Task item A: Update the passage on creativity in advertising: give it again, starting at the words "Our cultural context" and ending after "health help, no?", with "lunacy" replaced by "madness".
Task item B:
Decide whether each statement agrees with the passage on creativity in advertising. Answer yes or no, and quote the deciding words of the passage.
(i) The writer links being creative with being empathetic and emotional.
(ii) Working hours in advertising are described as short and fixed.
(iii) The cultural context described openly encourages attention to mental health.

Passage provided:

September 9, 2020 | by Anyan


I’m paid to use creativity in solving business issues. To be creative is to be empathetic and emotional. It’s much easier to create compelling work when you can feel what it’s like to be your target consumer. Certainly, this emotional disposition also makes you vulnerable.

Couple that with advertising as a high-pressure terrain dominated by ridiculous timelines, impossible clients, frequent blunt –and sometimes brutal- feedback, flexible but long working hours requiring a lot of critical thinking and our fair share of corporate politics and you have a…very delicate situation.

Our cultural context where ‘mental health’ is demonized and brandished as lunacy adds another layer of complexity. Fixable situations are left to fester because well, a person has to be going mad to need mental health help, no?

All these have created a situation where if you are unable to develop a robust defense system, one that can withstand or evade the corrosive torrents of the trade, you end up being sucked into this toxic place where you completely abandon a potentially successful career you’re so skilled for, or you stay on, becoming a withered, gloomy ‘gruntesorous’.

Source data:

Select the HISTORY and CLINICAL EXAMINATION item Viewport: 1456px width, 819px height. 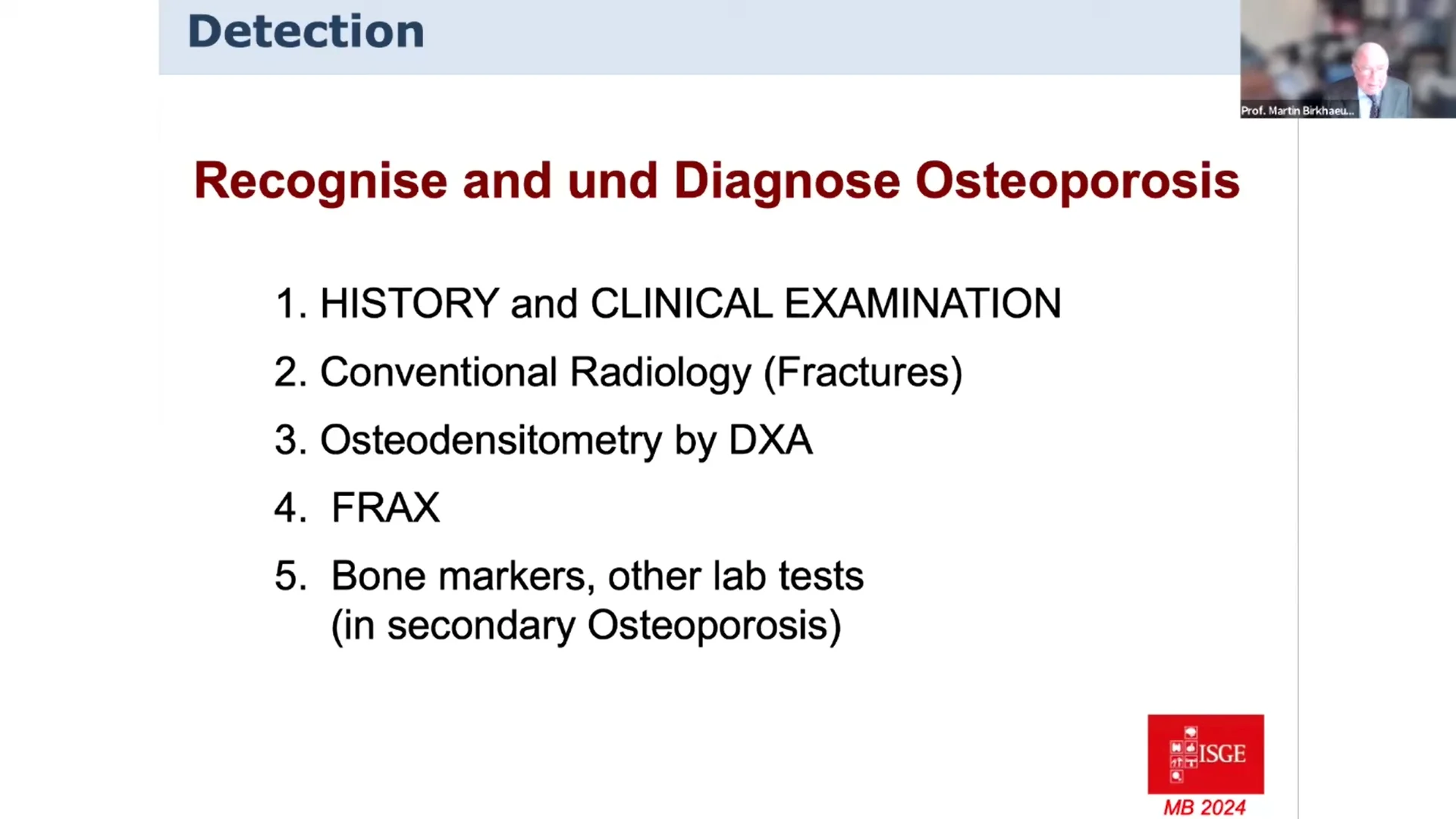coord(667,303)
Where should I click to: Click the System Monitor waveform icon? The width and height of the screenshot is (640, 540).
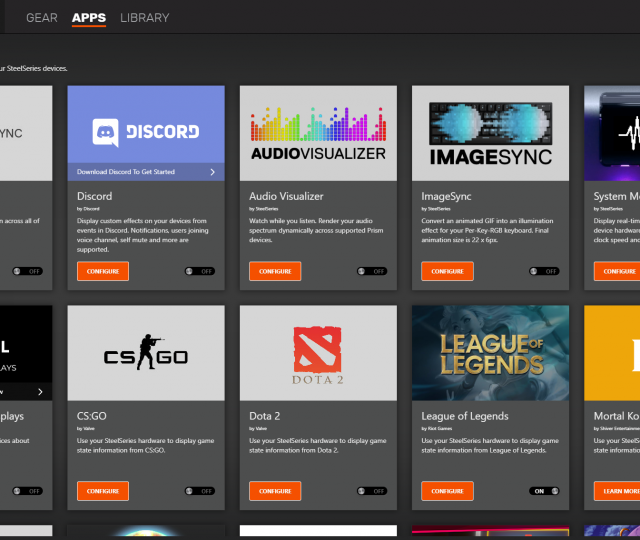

Exercise answer A:
Our cultural context where ‘mental health’ is demonized and brandished as madness adds another layer of complexity. Fixable situations are left to fester because well, a person has to be going mad to need mental health help, no?

Exercise answer B:
(i) Yes: "To be creative is to be empathetic and emotional."
(ii) No: "flexible but long working hours"
(iii) No: "Our cultural context where ‘mental health’ is demonized and brandished as lunacy"